The second person was my schoolmate Petra who seem to know about every fucking band and electronic project in the world back in high school. Her sister was working for an alternative radio station so I would borrow countless CDs and was eagerly listening to all her recommendations. She plays a massive role in who I am musically today.
Why does your recorded music, including this album, differ significantly from the fast-paced techno-party sets you typically perform live?
The answer is pretty obvious, the live shows should be fun. My first gig was way back in 2005 and I’ve been playing that album kind of music to people for years only to repeatedly see that as soon as a more dynamic track came on, everybody went into party mode. I like the people to be in party mode, I like to be there with them when performing live so over the years I’ve just stopped playing that softer stuff and went straight into that hard one.
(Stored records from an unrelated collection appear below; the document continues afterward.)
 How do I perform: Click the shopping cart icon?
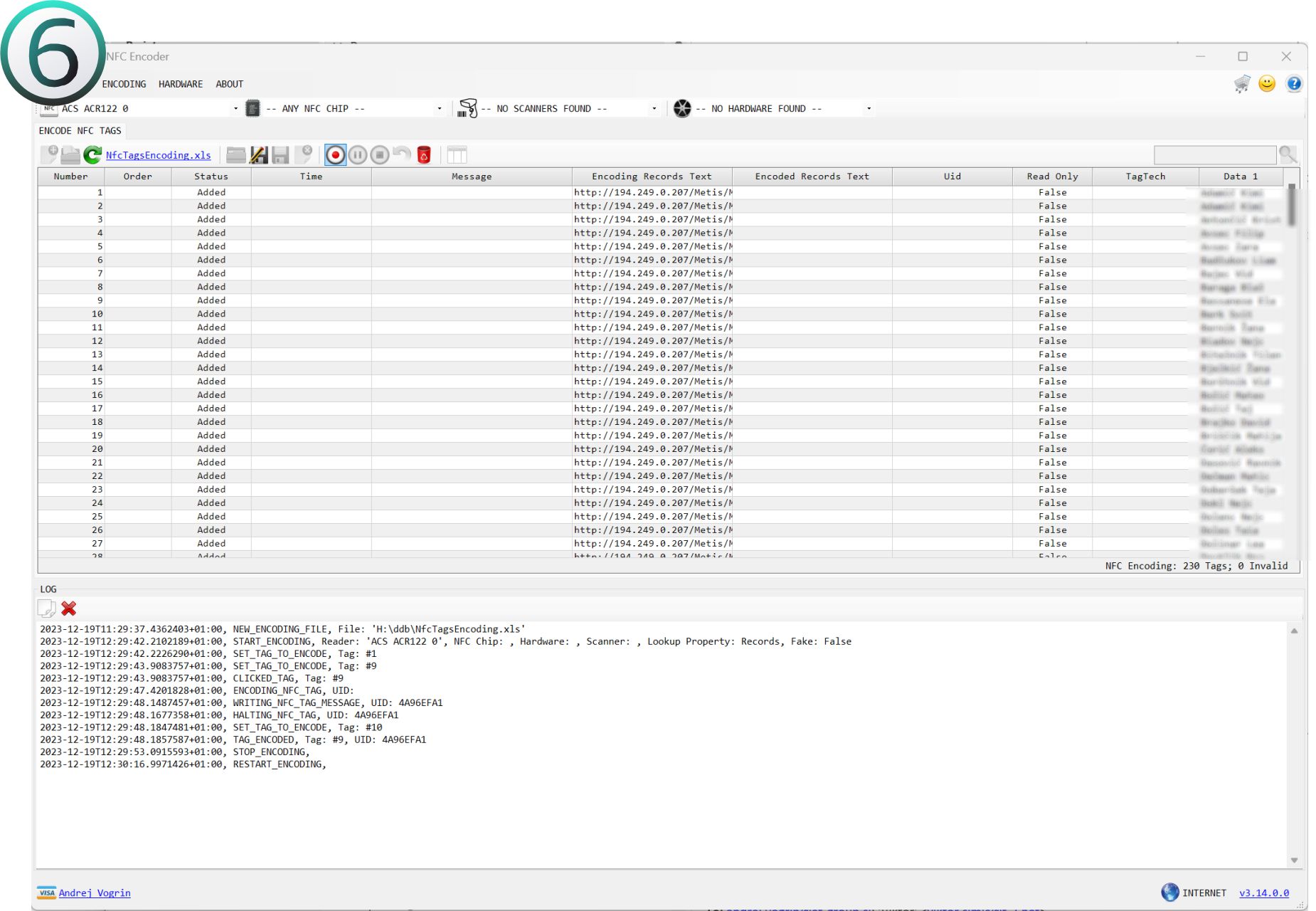coord(1242,84)
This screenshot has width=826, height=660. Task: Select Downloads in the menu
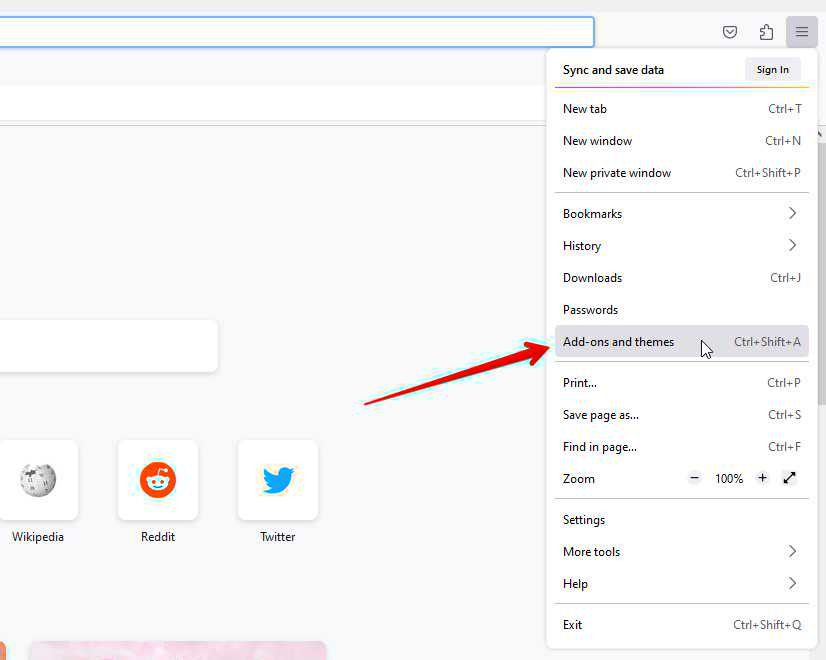point(592,278)
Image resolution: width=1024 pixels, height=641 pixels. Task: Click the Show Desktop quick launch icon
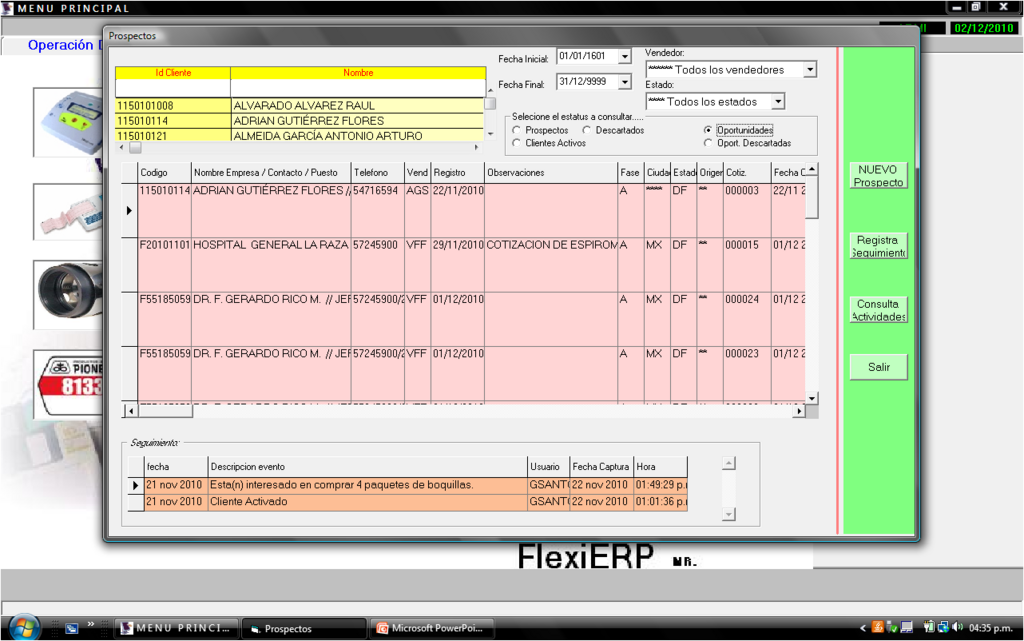pos(72,628)
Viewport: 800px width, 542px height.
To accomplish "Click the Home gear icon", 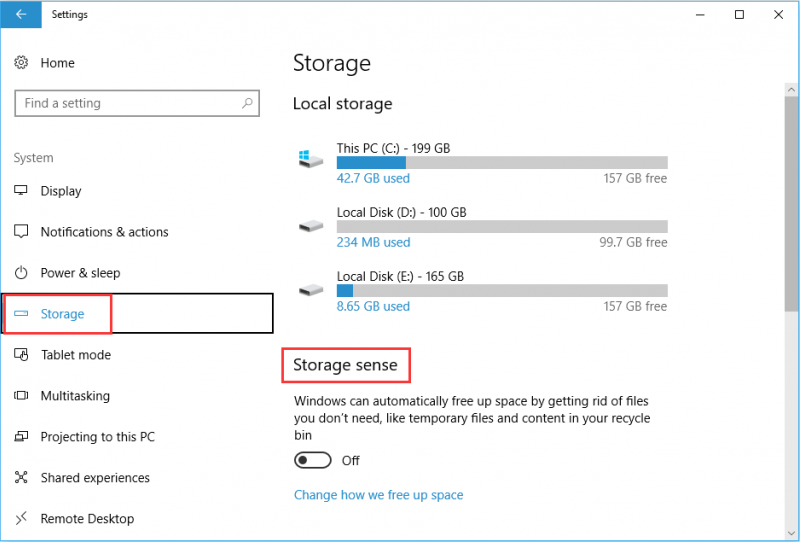I will 21,63.
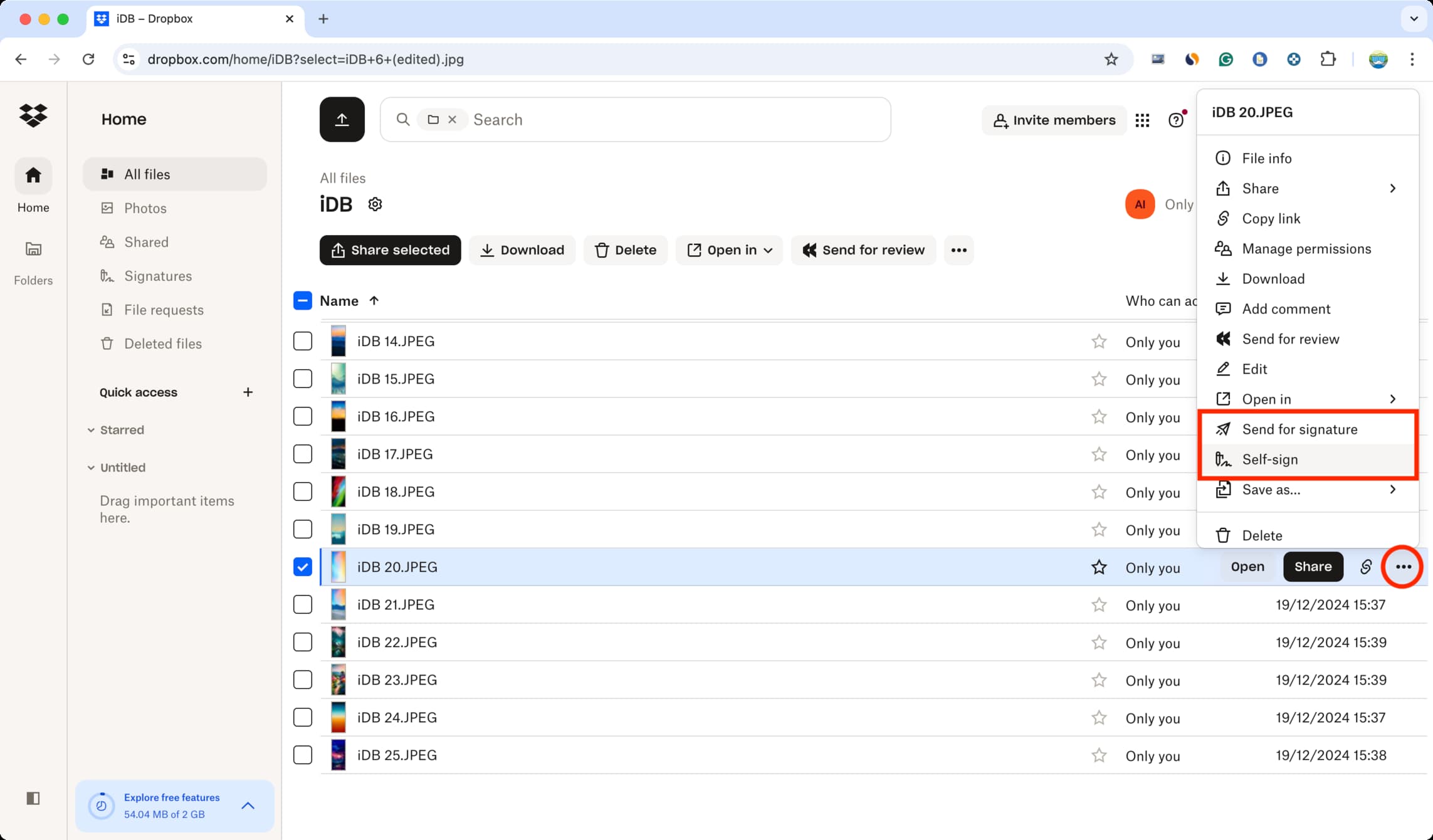Viewport: 1433px width, 840px height.
Task: Open the Signatures section in sidebar
Action: 157,275
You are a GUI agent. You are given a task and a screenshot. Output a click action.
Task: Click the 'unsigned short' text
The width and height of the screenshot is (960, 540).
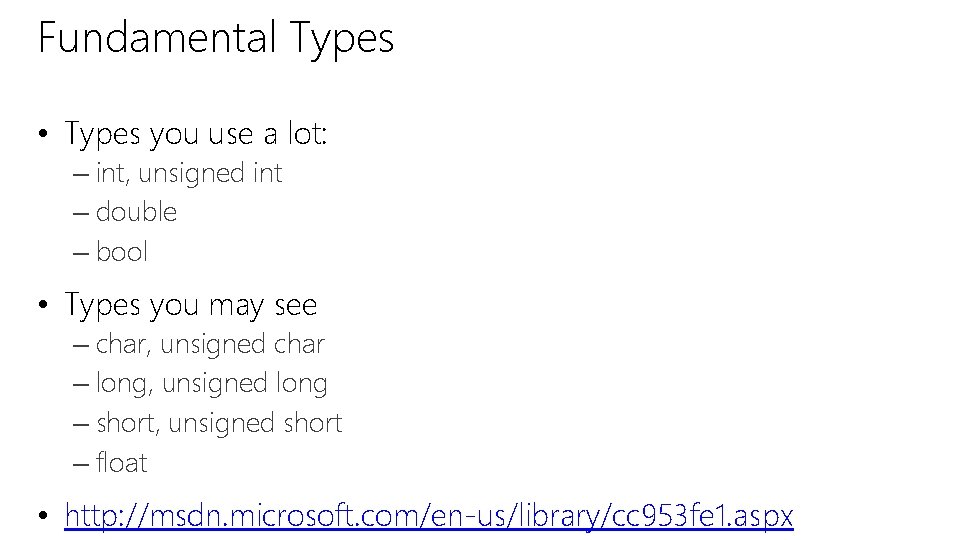[x=255, y=424]
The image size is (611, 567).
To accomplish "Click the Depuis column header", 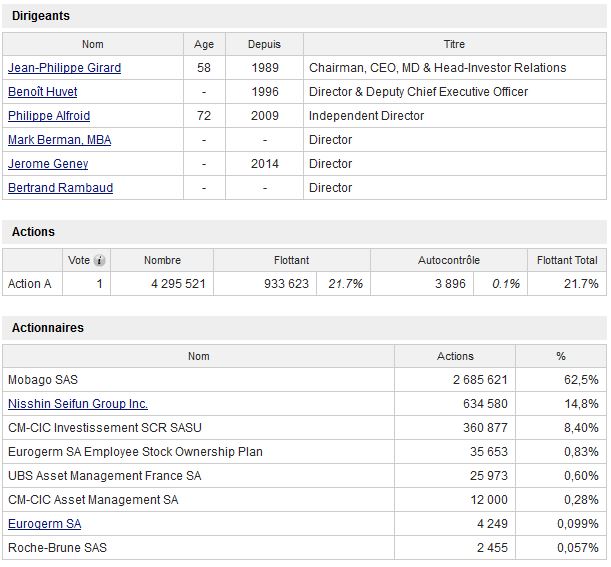I will point(264,44).
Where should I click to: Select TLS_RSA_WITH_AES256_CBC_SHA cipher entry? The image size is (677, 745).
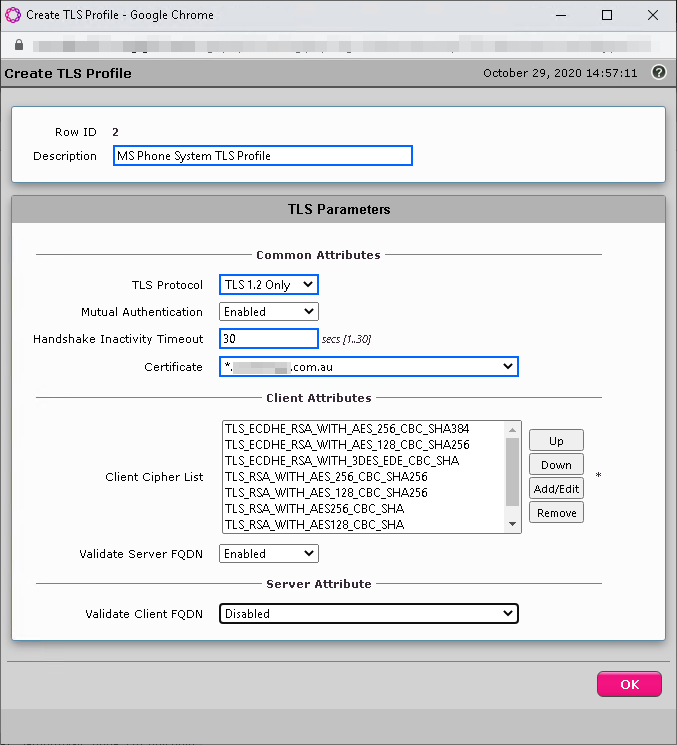315,508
On the other hand, I really love to play with harmonies and melodies and don’t want to be bound by genres when creating so what you hear on Instagram or albums might really be very different than what you’ll experience live when coming to my show.
Could you share any production secrets or unique techniques you used to create this album? Is there any “special sauce” that contributed to its overall sound and atmosphere?
The special sauce here was just keeping it as minimalistic as possible. The album is 90% made and recorded live on Tracker and Medusa. The other 10% is again Medusa being recorded over some parts of the song for extra melodies. But what you hear is all created, sequenced, and tweaked on these two machines. No mixers, no additional reverb pedals, and no VSTs. I still have the projects and are playing them live from time to time. All of the samples have been recorded in my kitchen using just my old iPhone. Fun fact: some of the samples can be found even in the Polyend Play in a pack called Fifstep.
Watch an early version of Future Cake performed live with the hardware it was produced on.
With today’s endless options for plug-ings, VSTs, and distractions it is amazing to me that you aren’t using any additional elements for your tracks. Your tracks are very clean, and I don’t think it is just minimalism at work. How much EQing are you doing on the devices? Or is it finding the right sample the key?
Thanks a lot! This depends on what setup I’m on. If it’s the big one, I have everything plugged into various mixes so there is a chance to slightly tweak eq, add fx, and slightly tweak stuff there. But in general, I always try to get the most out of the machines themselves. If I’m working on the Tracker or Play, the filter and the limiter is the key. Most of the samples can be brightened by the LP filter or beefed up by the HP filter cranking up the resonance in the right frequency range. The onboard limiter can blend the mix together in a very nice way. The rest of the stuff is just a mix of ear and personal taste, I guess.
During one of your live sets, you were using only one Tracker. I had a friend say, “How can I get the tracker to sound that good?” Well, why doesn’t their tracker music sound as good as yours?
Hahaha! I really don’t know. To me, this is all a matter of…hm…passion. All of this might sound like some spiritual bs but I believe everything comes to you when you truly love it. But I mean truly. That means you go and turn on that machine daily just because you miss it, because you love to listen to its sounds because you want to try something you’ve been thinking about while at work or while doing other things in your life. When it’s turned off and you just walk by it, you touch it because you truly miss that fucking thing every single day. I believe that if you can feel like this about your gear, then there’s 0 chance it’s going to sound bad because you are constantly reinventing what you do with it.
Are there any production techniques that are unique to working with Trackers? What aspects of Trackers excite you the most and inspire your music-making process?
I’m not a very patient person so a detailed step-based pattern creation isn’t a perfect environment but somehow, I don’t know why, it just works in the Tracker. Perhaps it’s in that convenient and rewarding combo of live recording and additional deep-step-based editing which is surprisingly fast. Beat chops, individual step chances, and rolls, everything can be done in a quick and convenient way so I was immediately hooked. I’ve been working with hardware gear since 2004 and I have never seen a pattern-creating system faster than in the Polyend Tracker. Of course, there’s limited polyphony and the sequences can be only 8 bars long but as for the actual sequence writing, very few machines can be this comfortable and quick. It’s like having a very friendly-looking MIDI filter always on ready to be manipulated. I like that!